WHAT TO DO
In the speech below about young voters in the Scottish independence referendum, what share of the young people who registered went on to vote?

I was about to go back very briefly to the other, very comparable, situation that the noble Lord, Lord Forsyth, referred to. We have to take into account the practical example of the Scottish independence referendum.

I have to confess that, until now, many of us on this side of the House—certainly those of us on the Liberal Democrat benches—have theoretically had to argue this case. We do not have to do that any longer. We know now, from the Scottish independence referendum campaign, that young people in Scotland took this issue very seriously. They were very well-informed and registered in much greater numbers than opponents ever thought that they would: 109,593 young people in this age group registered and 75% of them voted. That is more than the next cohort up, where people tend to go away from home—off to new jobs or university— and lose touch with the electoral process. Only 54% of 18 to 24 year-olds voted, and 72% of 25 to 34 year-olds voted. Young people debated the issues with great intelligence and personal integrity, ignoring vested interests. Indeed, they were rather more balanced in the outcome, as far as we can detect, than middle-aged men, who were actually taken in by some of the myths of the separatists.

GIVEN MATERIAL

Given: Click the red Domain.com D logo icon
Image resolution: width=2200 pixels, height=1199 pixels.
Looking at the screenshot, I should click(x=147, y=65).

RESULT OF THIS EXERCISE
75% of them voted.